2022-02-06 18:40:31 -08:00
Brian Cunnie
5398c543e7 Bump SOA → 2022020200
Mostly because I love the idea of an SOA that's only twos and zeros.
This makes me happy.
2022-02-02 12:36:14 -08:00
Brian Cunnie
b0a3b17238 Block names used in phishing attempts
When a hostname is queried with a blocked name, we return the address of
one of our servers (currently ns-aws). For example,
`raiffeisen.94.228.116.140.sslip.io` returns the IP address
`52.0.56.137` (`ns-aws.sslip.io`'s IPv4 address).

Currently we only block one name: "raiffeisen",
<https://en.wikipedia.org/wiki/Raiffeisenbank>.

- We enable the integration tests for the blocklist.
- We don't block private IP addresses; they can't be used in phishing
  attacks.
- At the beginning of the integration tests (`ginkgo -r .`), we now
  print the DNS server start-up messages. They help me debug.
- We broke out some of the code into their own methods.
  `processQuestion()` remains too big, but at least it's now smaller.
2022-02-02 12:17:04 -08:00
Brian Cunnie
2a704ba008 Blocklists: read it from the web
- We use `blocklist` rather than `blacklist`. If this modest change
  betters the black experience in America, then it was worth it.

TODO:
- Wire up the blocklist so we block the phisher domains
- Migrate the downloading of the blocklist outsid the `main()` method
- Uncomment the integration tests
2022-01-26 19:17:15 -08:00
Brian Cunnie
9f345b1f8e A list of "forbidden" names
This is the first step in our attempts to foil the evil phishers.

[#13]
2022-01-26 09:38:25 -08:00
Brian Cunnie
7b081f1c24 🐞 Ensure rate-throttling channel is empty on CI
We weren't aggressive enough to make sure our rate limiting channel was
emptied: we added only ten extra reads on the channel on our CI, which
worked perfectly on our Xeon workstation, but not on our CI.

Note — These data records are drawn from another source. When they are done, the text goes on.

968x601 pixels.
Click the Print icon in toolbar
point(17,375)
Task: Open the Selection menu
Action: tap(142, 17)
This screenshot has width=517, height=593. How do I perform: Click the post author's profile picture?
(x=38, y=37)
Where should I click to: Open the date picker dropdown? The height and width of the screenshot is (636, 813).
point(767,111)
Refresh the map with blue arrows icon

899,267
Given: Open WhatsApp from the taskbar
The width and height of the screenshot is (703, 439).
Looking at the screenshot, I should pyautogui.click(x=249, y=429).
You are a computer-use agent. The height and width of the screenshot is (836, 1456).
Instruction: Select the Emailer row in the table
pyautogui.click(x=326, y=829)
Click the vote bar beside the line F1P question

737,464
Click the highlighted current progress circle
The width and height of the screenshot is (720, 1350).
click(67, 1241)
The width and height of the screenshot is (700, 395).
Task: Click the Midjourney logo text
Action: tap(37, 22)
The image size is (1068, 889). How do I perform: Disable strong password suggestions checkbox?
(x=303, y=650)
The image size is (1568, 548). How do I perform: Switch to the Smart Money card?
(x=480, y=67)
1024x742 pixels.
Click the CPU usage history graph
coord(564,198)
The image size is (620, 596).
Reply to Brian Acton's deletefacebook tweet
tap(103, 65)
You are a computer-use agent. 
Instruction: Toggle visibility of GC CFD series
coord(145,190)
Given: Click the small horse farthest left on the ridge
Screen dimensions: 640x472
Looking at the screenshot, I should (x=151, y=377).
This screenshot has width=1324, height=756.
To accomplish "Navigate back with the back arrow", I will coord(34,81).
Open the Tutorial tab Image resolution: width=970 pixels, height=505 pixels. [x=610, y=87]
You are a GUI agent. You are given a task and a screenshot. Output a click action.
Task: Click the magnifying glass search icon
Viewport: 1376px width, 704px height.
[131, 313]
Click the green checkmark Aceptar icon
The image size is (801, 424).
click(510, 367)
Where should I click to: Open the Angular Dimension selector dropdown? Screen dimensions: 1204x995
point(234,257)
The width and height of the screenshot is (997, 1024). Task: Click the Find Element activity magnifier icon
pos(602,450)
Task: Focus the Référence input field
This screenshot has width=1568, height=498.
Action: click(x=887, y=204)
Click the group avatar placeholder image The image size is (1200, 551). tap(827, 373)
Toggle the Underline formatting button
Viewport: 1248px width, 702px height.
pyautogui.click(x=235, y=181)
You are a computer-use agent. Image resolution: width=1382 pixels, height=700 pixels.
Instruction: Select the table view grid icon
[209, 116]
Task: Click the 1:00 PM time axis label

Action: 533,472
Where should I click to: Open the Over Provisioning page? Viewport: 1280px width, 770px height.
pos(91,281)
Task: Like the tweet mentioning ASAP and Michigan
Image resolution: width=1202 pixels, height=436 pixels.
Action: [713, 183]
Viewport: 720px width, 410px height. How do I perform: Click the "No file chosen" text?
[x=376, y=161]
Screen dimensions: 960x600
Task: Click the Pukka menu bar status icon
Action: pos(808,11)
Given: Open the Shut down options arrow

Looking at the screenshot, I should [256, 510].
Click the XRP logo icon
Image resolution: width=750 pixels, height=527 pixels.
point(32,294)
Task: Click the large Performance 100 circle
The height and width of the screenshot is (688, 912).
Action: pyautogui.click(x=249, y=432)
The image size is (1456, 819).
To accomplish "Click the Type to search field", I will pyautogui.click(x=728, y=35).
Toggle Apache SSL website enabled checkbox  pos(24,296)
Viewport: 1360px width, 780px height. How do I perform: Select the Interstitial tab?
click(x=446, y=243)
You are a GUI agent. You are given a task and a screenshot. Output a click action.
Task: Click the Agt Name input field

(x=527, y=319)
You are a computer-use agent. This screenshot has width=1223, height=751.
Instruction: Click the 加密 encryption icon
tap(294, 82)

Our MetricsBufferSize is 100, our delay is 250ms, and each query on CI
took ~25ms to complete, which meant we needed > 110 reads to exhaust the
channel, and we were on the knife's edge. So we doubled the number of
reads to 200 to make sure we had really, truly exhausted the channel's
buffers.

Fixes <https://ci.nono.io/teams/main/pipelines/sslip.io/jobs/unit/builds/50>:
```
sslip.io-dns-server for more complex assertions a TXT record for an "metrics.status.sslip.io" domain is repeatedly queries [It] rate-limits the queries after some amount requests

/tmp/build/b4e0c68a/sslip.io/bosh-release/src/sslip.io-dns-server/integration_test.go:302
```
2022-01-24 07:19:14 -08:00
Brian Cunnie
d42ce54947 Notes to self: how to examine logs 2022-01-23 07:46:07 -08:00
Brian Cunnie
bcceeba858 Mitigate DNS amplification attack surface
`metrics.status.sslip.io` is a vector for a DNS amplification attack; we
mitigate it by latching a 1/4 second throttle on each query after a
certain amount of queries.

That endpoint is a 4x amplifier: 100byte request with a 400 byte reply.
2022-01-22 15:51:35 -08:00
Brian Cunnie
d35cc1faa6 Release procedure has slightly better instructions 2022-01-22 10:20:12 -08:00
Brian Cunnie
8f2890d90e BOSH release: 2.4.2: fix panic() 2.4.2 2022-01-22 09:41:49 -08:00
Brian Cunnie
3e502731d4 🐞 Fix panic: runtime error: index out of range
Previously I never checked if `net.ParseIP()` returned `nil` for an IPv4
address—I couldn't imagine my IPv4 regex was incomplete. I was wrong.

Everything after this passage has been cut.